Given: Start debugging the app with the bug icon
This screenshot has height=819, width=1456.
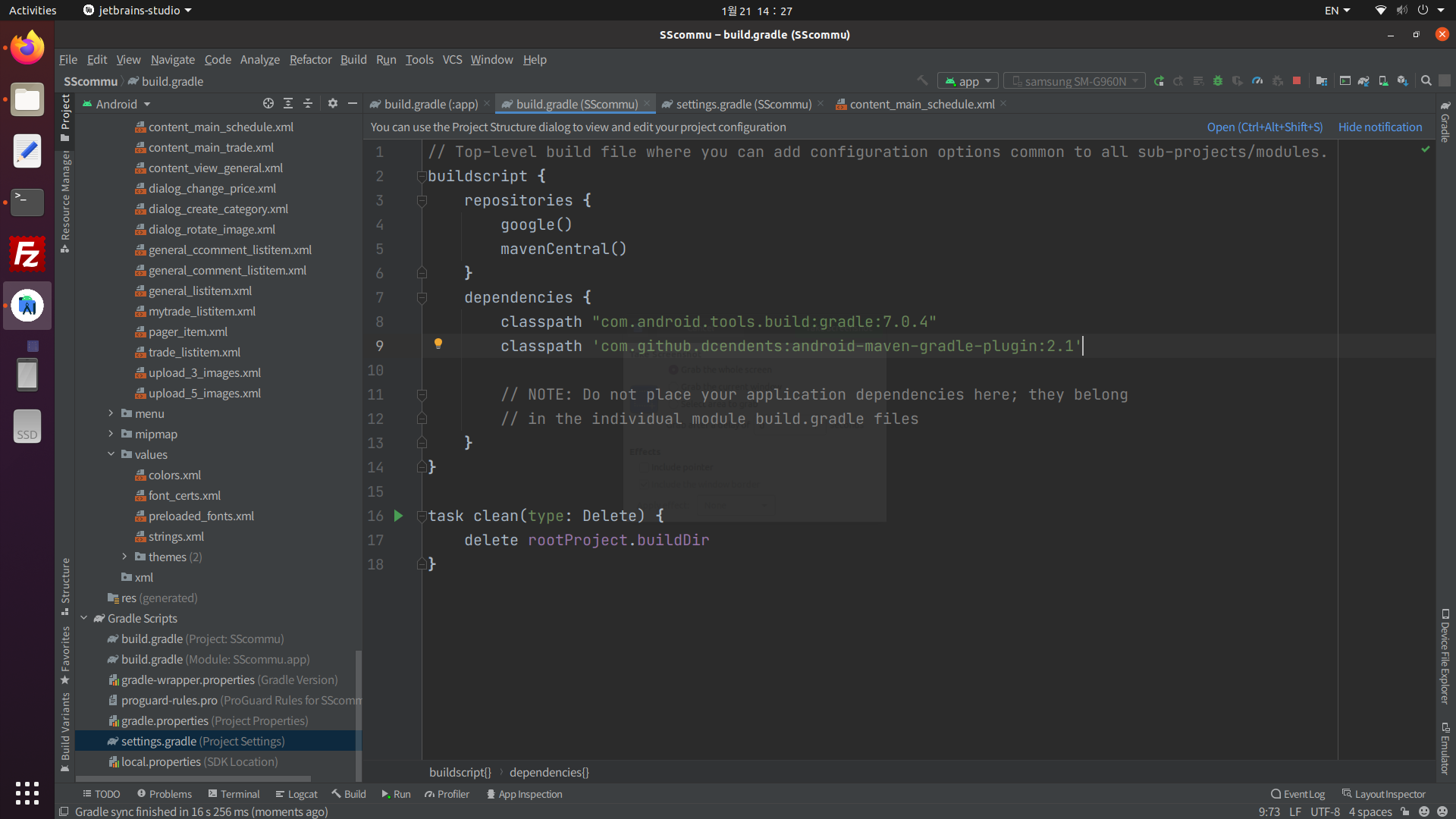Looking at the screenshot, I should (x=1218, y=81).
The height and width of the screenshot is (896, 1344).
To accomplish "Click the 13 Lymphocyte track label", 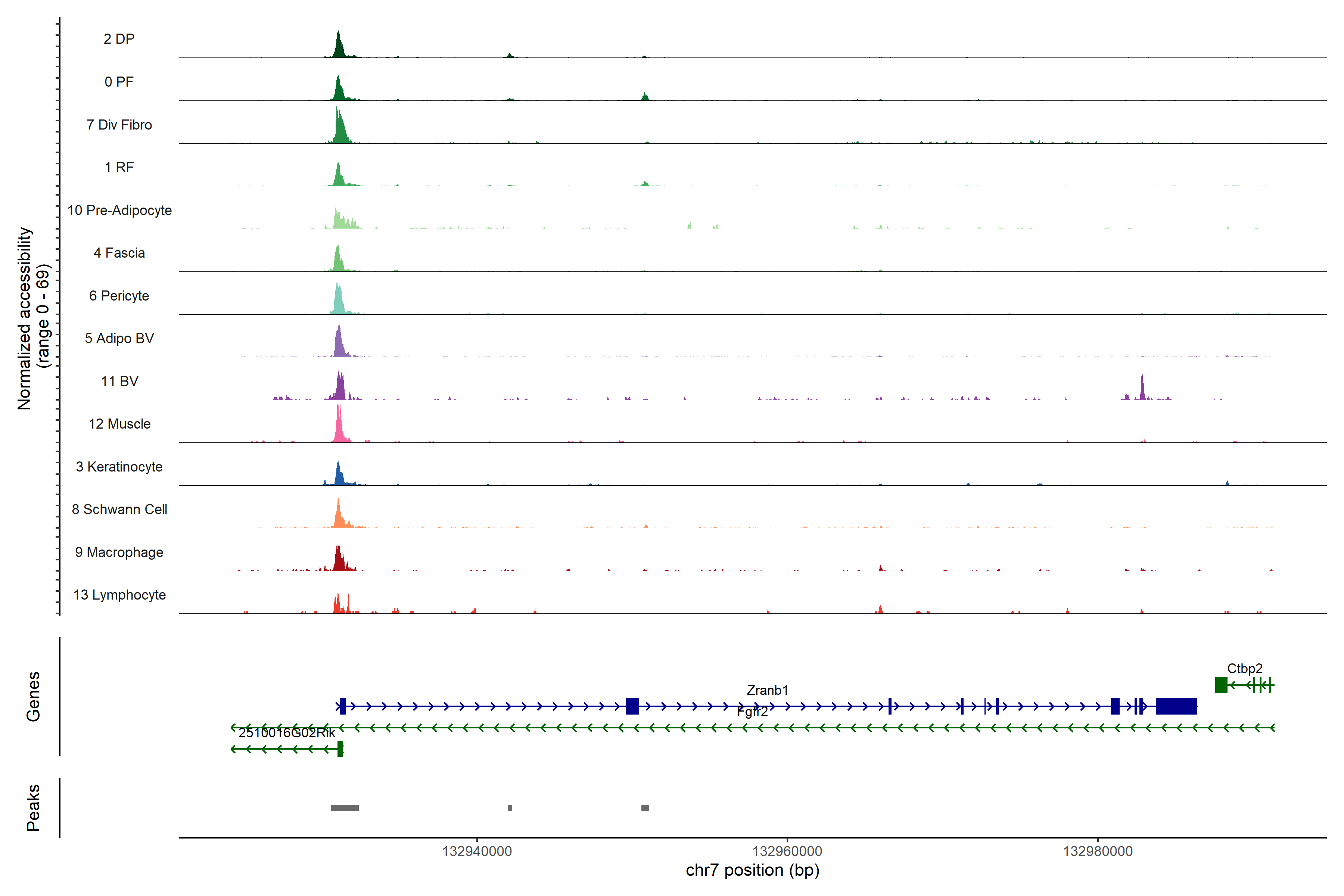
_ _ _ _ _ _ _
**AIM OF THE EXERCISE**
Output each record precisely as it appears, and drop every picture.

**EXERCISE OUTPUT**
Given: Start debugging the app with the bug icon
This screenshot has height=819, width=1456.
Looking at the screenshot, I should (x=1218, y=81).
The height and width of the screenshot is (896, 1344).
To accomplish "Click the 13 Lymphocyte track label", 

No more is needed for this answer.